On 8 Jan 2009, at 03:12, Paul Davis wrote:

On Wed, Jan 7, 2009 at 3:47 PM, Josh Bryan <[email protected]> wrote:
Thanks for all the replies, I'll upgrade couch and erlang to the latest and retest. Yes, this is a single time import, but 70 millions records at 50 - 60 writes a second doesn't mean a day, it means 2 weeks or more. I don't mind throwing extra hardware at the problem, but I just want to make sure I'm throwing extra hardware in the right place and using existing hardware as best as I can. If writes to all DBs are serialized in a single thread, then if I partition the data into two DBs and fire up two copies of couch, I
should be able to make use of another processor on the same machine?

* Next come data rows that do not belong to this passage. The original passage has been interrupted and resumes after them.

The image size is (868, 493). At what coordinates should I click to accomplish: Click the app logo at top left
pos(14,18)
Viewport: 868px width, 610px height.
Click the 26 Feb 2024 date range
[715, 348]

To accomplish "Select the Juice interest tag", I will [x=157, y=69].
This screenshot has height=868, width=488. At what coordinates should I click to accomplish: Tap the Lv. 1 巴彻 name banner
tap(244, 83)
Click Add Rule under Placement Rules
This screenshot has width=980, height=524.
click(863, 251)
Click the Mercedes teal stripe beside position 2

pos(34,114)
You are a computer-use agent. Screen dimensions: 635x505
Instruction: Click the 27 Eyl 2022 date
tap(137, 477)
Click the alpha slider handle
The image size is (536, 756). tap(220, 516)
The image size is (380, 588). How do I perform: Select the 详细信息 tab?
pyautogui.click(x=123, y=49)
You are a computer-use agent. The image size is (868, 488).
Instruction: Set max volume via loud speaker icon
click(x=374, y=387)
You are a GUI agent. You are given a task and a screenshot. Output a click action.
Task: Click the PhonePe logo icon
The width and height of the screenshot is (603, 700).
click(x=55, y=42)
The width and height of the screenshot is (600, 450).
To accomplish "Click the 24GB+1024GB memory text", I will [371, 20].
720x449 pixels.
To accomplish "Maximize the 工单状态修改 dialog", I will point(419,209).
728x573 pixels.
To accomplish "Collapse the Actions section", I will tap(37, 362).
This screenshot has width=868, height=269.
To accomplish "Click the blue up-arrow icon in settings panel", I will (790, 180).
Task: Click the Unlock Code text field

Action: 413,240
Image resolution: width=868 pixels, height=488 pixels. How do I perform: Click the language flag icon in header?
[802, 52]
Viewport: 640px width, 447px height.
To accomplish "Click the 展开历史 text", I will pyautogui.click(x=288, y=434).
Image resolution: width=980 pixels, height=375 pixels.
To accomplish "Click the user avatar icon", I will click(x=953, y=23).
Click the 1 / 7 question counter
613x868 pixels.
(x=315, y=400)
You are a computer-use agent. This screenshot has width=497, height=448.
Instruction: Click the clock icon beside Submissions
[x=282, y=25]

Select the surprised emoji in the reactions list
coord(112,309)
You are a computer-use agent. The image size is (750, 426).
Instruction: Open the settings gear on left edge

Each DB should get its own updater process I believe so yes this
should lead to a speedup.

Depending on how smartly Erlang distributes the DB writer processes over
CPUs you might not even need to run two instances.

Cheers
Jan
--




I'll
test this tomorrow along with the newer versions.

Thanks,
Josh

Paul Davis wrote:

Erlang 5.5.5 is borked. 5.6.x should be ok.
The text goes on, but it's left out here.